The English- and Spanish-language rights in the US market are currently held by Turner and Univision, respectively. Turner is paying around $60m (€54.8m) per season for the rights, with Univision committing $35m per season.

During the previous cycle (2015-16 to 2017-18), rights-holder Fox Sports sub-licensed selected live rights to ESPN. Having missed out on acquiring rights for the current cycle, the Disney-owned sports broadcaster has displayed a renewed appetite for European football rights, particularly given the launch of its ESPN+ over-the-top subscription offering.

The rights auction in the UK will serve as an acid test for the sports ambitions of BT, the telecoms group that ousted pay-TV broadcaster Sky to first land the Uefa club rights from 2015-16 onwards.

The appetite of BT, which is paying £394m (€443.2m/$485m) per season for the Champions League and Europa League rights, has been questioned after it failed to renew its Scottish Premiership and Scottish League Cup rights, and lost the NBA rights to Sky.

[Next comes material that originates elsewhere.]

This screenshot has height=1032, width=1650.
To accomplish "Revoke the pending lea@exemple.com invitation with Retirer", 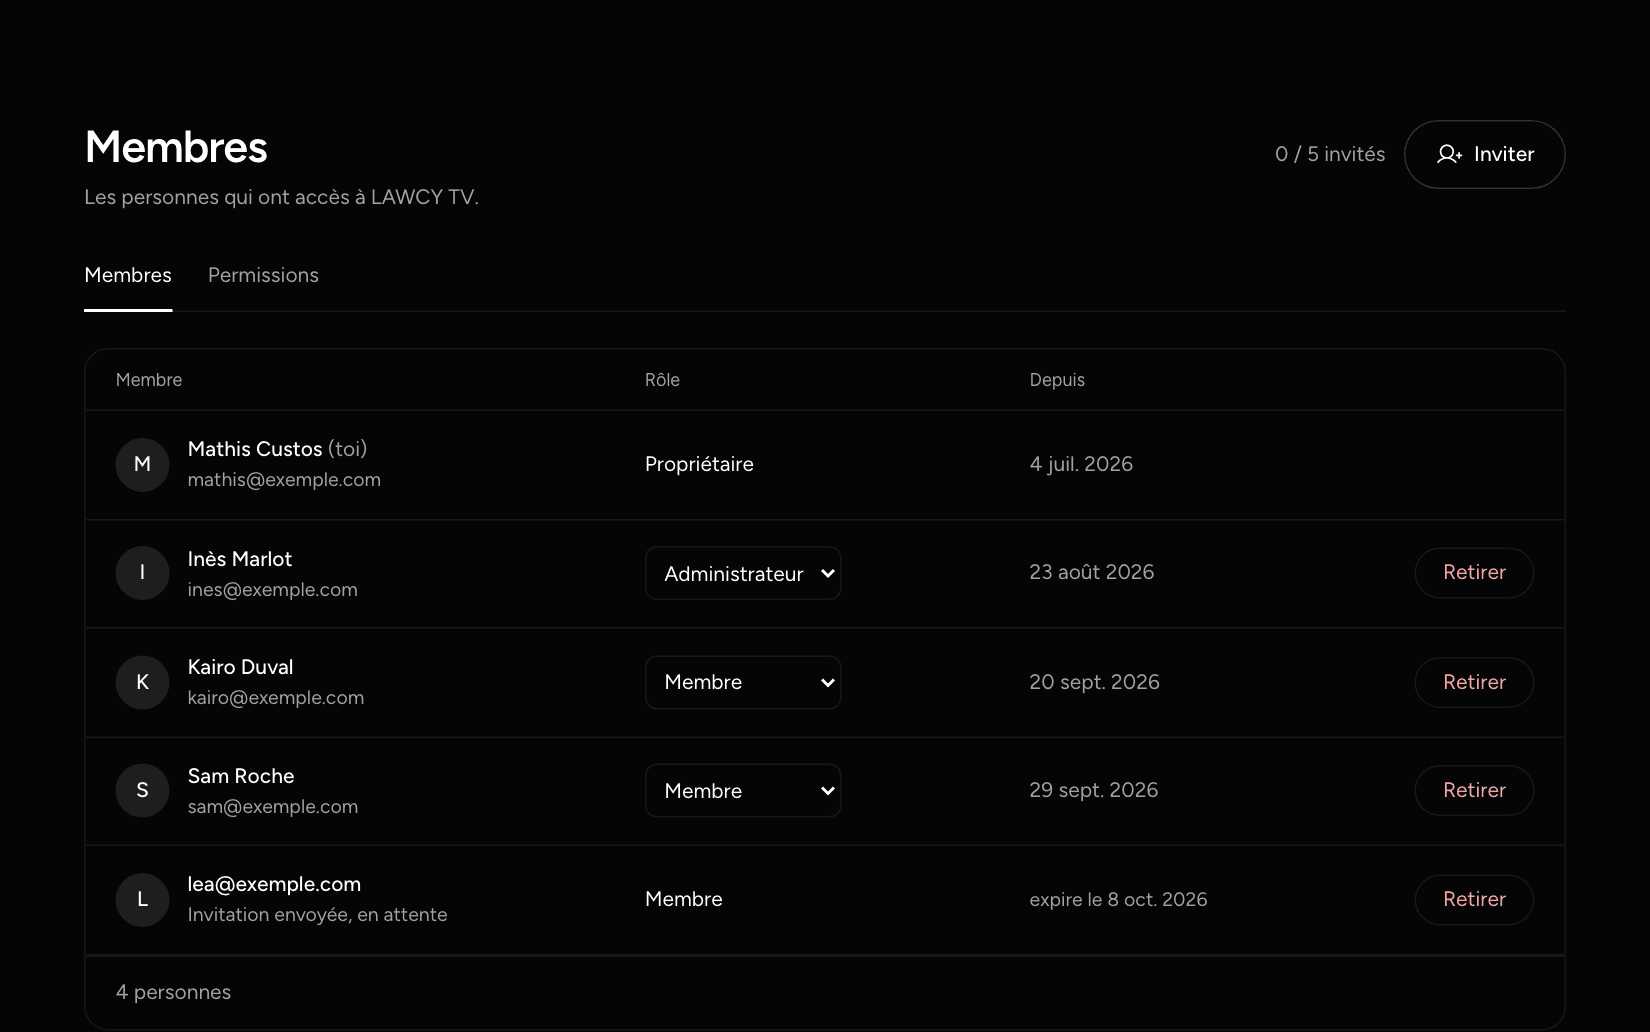I will (x=1474, y=899).
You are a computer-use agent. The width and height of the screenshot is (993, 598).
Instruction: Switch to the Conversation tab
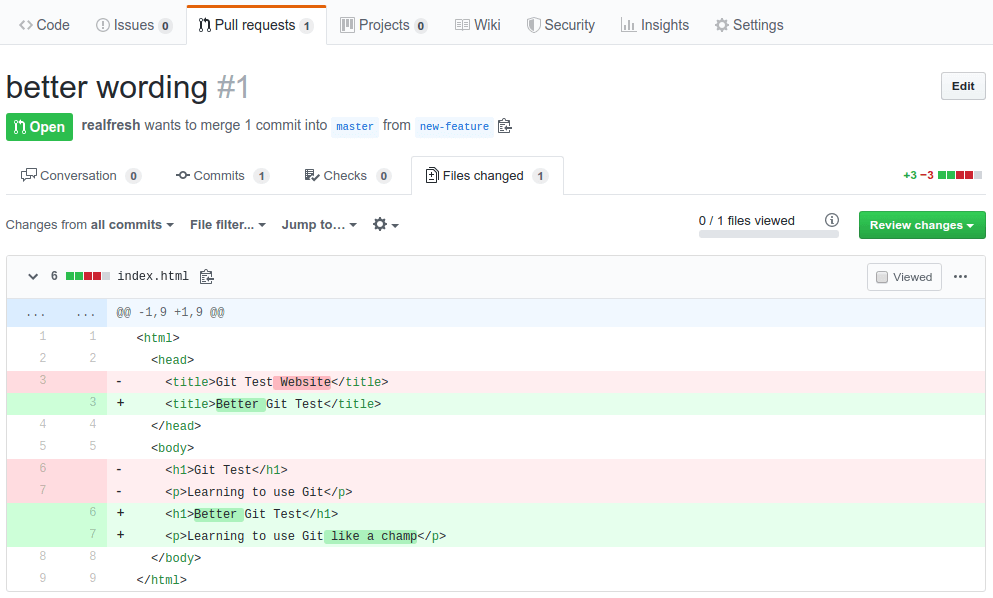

Elsewhere in Europe, the sales process in France is expected to launch on October 14, with a first-round bid deadline of around a month later, and will be followed later that month by the process in German-speaking countries.

Rights in Germany are shared by Sky Deutschland and subscription OTT platform DAZN. The coverage moved exclusively behind a paywall in 2018, after public broadcaster ZDF was unable to hold on to its rights package.

The agency intends to sell the broadcast rights to the Europa Conference League together with the Europa League rights including, for example, a package that allows broadcasters to obtain the first-pick match from either.